Then came last Tuesday.
I was sitting at my kitchen table, sipping a cup of decaf coffee and going over some monthly bills, when the doorbell rang. It was 2:00 PM. My son was still at school. I wasn’t expecting any packages.
I opened the door and stared.
If I hadn’t known the exact slope of his nose and the set of his jaw, I might not have recognized him. He looked terrible. He was gaunt, his skin had an unhealthy, grayish-yellow tint, and his clothes hung off his frame like they were tailored for someone twice his size. But the eyes were the same. Those shifty, self-serving eyes.
“Hi,” he said, his voice raspy and thin.
I didn’t open the screen door. I just stood there, arms crossed, feeling an absolute, glacial calm wash over me. “What do you want?”

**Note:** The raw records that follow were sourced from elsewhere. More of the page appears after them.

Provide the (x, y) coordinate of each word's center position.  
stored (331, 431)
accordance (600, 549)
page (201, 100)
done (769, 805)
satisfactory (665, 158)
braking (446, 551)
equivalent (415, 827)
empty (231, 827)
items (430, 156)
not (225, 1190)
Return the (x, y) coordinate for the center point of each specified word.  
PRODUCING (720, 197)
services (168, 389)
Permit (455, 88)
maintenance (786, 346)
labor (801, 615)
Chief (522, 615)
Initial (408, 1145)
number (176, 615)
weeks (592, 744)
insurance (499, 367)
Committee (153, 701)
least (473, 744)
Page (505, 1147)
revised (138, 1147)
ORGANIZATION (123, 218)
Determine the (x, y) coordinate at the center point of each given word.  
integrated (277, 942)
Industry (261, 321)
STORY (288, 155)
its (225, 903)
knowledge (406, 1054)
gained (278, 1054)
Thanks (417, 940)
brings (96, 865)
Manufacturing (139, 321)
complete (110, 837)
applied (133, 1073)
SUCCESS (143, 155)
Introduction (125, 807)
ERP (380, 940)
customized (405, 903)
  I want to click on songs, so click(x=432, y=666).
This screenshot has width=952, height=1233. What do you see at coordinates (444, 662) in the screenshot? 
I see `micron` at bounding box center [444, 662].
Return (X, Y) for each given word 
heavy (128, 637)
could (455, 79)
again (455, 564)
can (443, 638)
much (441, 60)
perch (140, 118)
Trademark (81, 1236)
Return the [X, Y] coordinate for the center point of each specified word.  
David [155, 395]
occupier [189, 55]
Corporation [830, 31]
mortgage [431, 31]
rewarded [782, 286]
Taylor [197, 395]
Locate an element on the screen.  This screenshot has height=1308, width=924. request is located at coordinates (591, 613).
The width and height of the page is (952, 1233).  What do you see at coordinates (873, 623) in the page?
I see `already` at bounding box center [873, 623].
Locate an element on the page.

“I know it’s been a long time,” he started, shifting his weight nervously. “And I know I have a lot of explaining to do. But I’m really sick. End-stage renal failure. Both my kidneys are shot. I’ve been on dialysis for almost two years, and it’s killing me. I’m at the bottom of the donor list, and my doctors say if I don’t get a living donor soon…” He trailed off, looking at me with big, pathetic, puppy-dog eyes.
I stared at him. The silence stretched between us, thick and heavy. I was trying to process what was happening. Was he here to apologize before he died? Was he here to finally try and meet the son he abandoned, fearing his own mortality?
Nope.
“I remember from when you were pregnant,” he continued, emboldened by my silence. “We have the same blood type. O-negative. Universal donors, but we can only take O-negative. It’s really hard to find a match.”
He took a deep breath, puffed out his sunken chest, and boldly, unbelievably, dropped the hammer.
“I need you to get tested to see if you’re a tissue match. I need a massive kidney donation. You’re my best shot at surviving this.”
I actually looked around my porch to see if someone was filming. I looked at the bushes. I looked at the sky.